Its 2020 figure of average carbon intensity of 1.1 kilos of CO2-equivalent per hide is the result of analysis  SLG carried out to meet a requirement called Streamlined Energy and Carbon Reporting (SECR). The UK government brought this into effect in 2019 to oblige manufacturing companies to disclose information about energy use and carbon emissions. It includes scope-one and scope-two emissions, the first covering all direct greenhouse gas emissions from the company’s own operations and the second the greenhouse gas emissions generated in producing the electricity the company consumes.

For many years, SLG has presented its offering as low-carbon leather, but the improvements it has achieved in recent years and its commitment to circularity have led it to adopt a new strapline proclaiming its range to be the world’s ‘lowest-carbon leather’. Dr Bowden says: “It’s the right time now to present our leather in this way, simply because of our supply chain, because we source hides responsibly, because of our own circular manufacturing process and what we do with the material. It’s long been the case that we’ve been quite reserved in presenting our low-carbon offering. What we’re saying now is that we are able to produce the lowest-carbon leather on the planet.”

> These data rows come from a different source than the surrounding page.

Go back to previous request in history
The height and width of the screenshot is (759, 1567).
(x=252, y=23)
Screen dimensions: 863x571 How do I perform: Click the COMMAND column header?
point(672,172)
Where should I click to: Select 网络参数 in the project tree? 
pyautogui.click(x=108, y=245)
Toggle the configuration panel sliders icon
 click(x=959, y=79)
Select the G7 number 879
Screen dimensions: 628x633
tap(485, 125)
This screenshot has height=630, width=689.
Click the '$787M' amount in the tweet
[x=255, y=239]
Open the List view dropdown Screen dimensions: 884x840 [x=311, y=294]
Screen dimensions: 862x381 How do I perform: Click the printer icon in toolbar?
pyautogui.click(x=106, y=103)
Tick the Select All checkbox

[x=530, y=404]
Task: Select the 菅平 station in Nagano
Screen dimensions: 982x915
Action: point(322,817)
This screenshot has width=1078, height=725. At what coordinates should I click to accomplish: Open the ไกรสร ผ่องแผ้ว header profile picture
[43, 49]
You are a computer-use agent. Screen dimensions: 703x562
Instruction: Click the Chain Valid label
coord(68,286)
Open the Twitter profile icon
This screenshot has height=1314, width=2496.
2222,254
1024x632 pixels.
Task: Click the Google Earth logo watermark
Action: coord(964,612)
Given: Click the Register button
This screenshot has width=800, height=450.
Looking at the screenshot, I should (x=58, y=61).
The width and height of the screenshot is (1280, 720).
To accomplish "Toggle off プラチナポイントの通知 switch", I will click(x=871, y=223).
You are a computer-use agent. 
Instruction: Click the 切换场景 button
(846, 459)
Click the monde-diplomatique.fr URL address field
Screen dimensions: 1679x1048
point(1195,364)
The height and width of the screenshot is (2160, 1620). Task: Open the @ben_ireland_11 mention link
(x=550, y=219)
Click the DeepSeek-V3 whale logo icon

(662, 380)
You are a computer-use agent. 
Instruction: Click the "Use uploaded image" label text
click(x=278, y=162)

This leadership helped earn SLG the opportunity to take part in COP26 and drive home the messages in the manifesto and present its own circular story so far. Glasgow Chamber of Commerce is hosting an event  it calls ‘Climate Chamber Mission’ over two days during the summit. This will be an international trade and knowledge exchange that will take place at the start of COP26. One of the sessions will have the title ‘The role of sustainability and circular economy in international trade’ and one of the speakers will be Warren Bowden. 

The main event. The Scottish Event Campus in Glasgow, the venue for COP26.